Dennis Kubes wrote:
A while back we had some problems with the Visvo index. For instance if you did a search for dallas Google was returned first. This was due to inbound link text because one link to google had inbound link text that said dallas. My response (now looking back not a very good one) was to test the Wikia index without inbound link text.
This is not just a matter of links, it's also an issue of spam pages linking to disreputable sites (as well as legitimate ones). In other words, this is tied to the issue of spam detection and score propagation (or score poisoning).
I think the answer lies in finding the right links. I was going to start with a filter that did some type of similarity measure on the links and ordered them by the most clustered or most similar, the idea being that the truly relevant links will be the most populous and most similar (who knows if that is true). The one thing I am worried about with this is googlebombing. Any ideas on how they get around that?
One thing that we already do in Nutch is that we take only a single unique pair of <anchor, hostName> for every incoming link (see Inlinks.getAnchors()). You could further reduce this by using a domain name instead of host name (many spam sites create millions of meaningless subdomains).
****************
# Problems and tasks
• A. In the forum thread about inbound link text, which site came up first in a search for dallas?
• B. Write the next part of the forum thread about inbound link text and spam.
****************
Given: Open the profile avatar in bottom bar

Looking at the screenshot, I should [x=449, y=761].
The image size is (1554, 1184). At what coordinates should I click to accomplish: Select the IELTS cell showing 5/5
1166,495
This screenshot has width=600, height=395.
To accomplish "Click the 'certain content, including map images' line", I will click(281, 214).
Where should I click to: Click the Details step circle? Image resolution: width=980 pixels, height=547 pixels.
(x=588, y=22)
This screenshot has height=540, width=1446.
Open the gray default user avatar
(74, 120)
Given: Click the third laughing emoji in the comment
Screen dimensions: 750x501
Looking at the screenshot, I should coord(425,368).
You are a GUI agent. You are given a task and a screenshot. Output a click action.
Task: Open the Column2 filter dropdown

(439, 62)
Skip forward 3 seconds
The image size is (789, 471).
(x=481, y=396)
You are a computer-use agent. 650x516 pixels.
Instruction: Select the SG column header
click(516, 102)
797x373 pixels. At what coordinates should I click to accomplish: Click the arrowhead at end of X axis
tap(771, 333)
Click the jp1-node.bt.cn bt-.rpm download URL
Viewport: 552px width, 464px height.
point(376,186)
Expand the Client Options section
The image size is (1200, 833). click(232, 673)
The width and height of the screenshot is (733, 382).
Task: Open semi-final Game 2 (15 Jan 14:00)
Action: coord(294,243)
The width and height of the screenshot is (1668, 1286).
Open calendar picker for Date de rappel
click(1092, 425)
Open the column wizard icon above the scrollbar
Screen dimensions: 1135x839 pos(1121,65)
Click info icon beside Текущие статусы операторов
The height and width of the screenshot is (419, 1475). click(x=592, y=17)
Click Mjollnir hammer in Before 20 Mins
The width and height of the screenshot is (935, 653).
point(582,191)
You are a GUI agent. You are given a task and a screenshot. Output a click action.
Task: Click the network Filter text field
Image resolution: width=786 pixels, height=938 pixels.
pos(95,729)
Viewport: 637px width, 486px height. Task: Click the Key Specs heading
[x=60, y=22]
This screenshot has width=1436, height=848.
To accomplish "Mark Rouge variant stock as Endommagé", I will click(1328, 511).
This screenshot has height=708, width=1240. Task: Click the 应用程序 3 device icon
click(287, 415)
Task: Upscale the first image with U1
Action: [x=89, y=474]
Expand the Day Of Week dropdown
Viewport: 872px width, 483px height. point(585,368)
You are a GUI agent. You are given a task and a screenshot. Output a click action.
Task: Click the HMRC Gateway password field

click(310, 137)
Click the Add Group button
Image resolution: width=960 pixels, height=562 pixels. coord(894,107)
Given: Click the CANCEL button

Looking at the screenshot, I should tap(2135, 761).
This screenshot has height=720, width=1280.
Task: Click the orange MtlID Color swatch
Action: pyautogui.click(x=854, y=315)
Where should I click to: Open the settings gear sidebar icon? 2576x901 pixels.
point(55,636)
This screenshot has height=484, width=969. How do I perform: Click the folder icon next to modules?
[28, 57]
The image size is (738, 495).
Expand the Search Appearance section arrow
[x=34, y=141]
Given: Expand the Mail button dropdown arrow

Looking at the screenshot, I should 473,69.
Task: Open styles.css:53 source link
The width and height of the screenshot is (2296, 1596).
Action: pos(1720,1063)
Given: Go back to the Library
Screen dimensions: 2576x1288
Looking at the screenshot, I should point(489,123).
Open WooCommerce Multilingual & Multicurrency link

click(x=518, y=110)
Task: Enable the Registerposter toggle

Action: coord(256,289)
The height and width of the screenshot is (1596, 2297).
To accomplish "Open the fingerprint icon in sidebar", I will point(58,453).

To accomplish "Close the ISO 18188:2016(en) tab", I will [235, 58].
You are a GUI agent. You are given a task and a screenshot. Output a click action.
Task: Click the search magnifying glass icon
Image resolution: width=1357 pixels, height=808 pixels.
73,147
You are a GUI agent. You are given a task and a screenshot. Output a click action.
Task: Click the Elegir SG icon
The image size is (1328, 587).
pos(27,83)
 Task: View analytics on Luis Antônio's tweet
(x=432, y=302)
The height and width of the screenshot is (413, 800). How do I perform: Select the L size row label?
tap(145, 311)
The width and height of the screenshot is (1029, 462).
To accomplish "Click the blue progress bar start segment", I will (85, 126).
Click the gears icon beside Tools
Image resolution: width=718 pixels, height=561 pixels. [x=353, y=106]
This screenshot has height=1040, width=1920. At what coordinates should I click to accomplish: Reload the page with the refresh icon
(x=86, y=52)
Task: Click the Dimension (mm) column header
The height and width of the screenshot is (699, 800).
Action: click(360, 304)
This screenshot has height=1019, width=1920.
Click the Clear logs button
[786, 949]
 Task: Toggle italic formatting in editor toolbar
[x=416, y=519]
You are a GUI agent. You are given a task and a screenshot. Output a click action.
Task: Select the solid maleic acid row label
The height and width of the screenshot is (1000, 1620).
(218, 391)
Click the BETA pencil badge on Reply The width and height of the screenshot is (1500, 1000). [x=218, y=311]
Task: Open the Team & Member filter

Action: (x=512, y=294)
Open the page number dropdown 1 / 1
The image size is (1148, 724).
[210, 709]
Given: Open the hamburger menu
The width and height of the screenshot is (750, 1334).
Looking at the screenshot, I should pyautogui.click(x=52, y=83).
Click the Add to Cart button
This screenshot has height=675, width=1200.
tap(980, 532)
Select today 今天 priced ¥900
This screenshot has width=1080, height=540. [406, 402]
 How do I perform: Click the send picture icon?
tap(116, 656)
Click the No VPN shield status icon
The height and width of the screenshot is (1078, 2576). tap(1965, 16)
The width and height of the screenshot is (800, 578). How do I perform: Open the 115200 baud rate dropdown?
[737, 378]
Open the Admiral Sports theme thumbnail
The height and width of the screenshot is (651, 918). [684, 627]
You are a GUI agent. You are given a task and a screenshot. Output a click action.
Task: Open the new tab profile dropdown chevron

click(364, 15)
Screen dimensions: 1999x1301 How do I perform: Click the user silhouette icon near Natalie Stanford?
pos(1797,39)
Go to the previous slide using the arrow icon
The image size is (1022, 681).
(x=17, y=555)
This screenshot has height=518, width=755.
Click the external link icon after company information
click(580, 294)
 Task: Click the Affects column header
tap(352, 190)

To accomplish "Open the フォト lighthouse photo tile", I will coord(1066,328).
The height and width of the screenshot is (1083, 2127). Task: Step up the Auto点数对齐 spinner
****************
# Results for the exercise
• A. Google was returned first.

• B.
Other techniques would require changes in the current format of LinkDb. Assuming you can tag individual spam pages (or spam sites using host-level db of spam features - see here: http://www.nabble.com/Filter-spam-URLs-to14204931.html#a14212919), you could use this information to carry the "spamminess" score attached to inlinks. This way you could ignore inlinks coming from dubious sites.
Re: google-bombing: I think the way they fix it is case-by-case ... usually there's a big fuss about a google bomb du jour, and some time later the same trick stops working. It could be an algorithmic improvement - but sets or manually added rules are also a kind of algorithm .. ;)
Thinking about a good-enough heuristic to detect this sort of stuff (at least to alert the human operator about a possible problem): if there is a large number of anchors with the same terms, and they point to a page that doesn't contain such terms (or hyponyms of anchor terms), then it's likely a google bomb. What do you think?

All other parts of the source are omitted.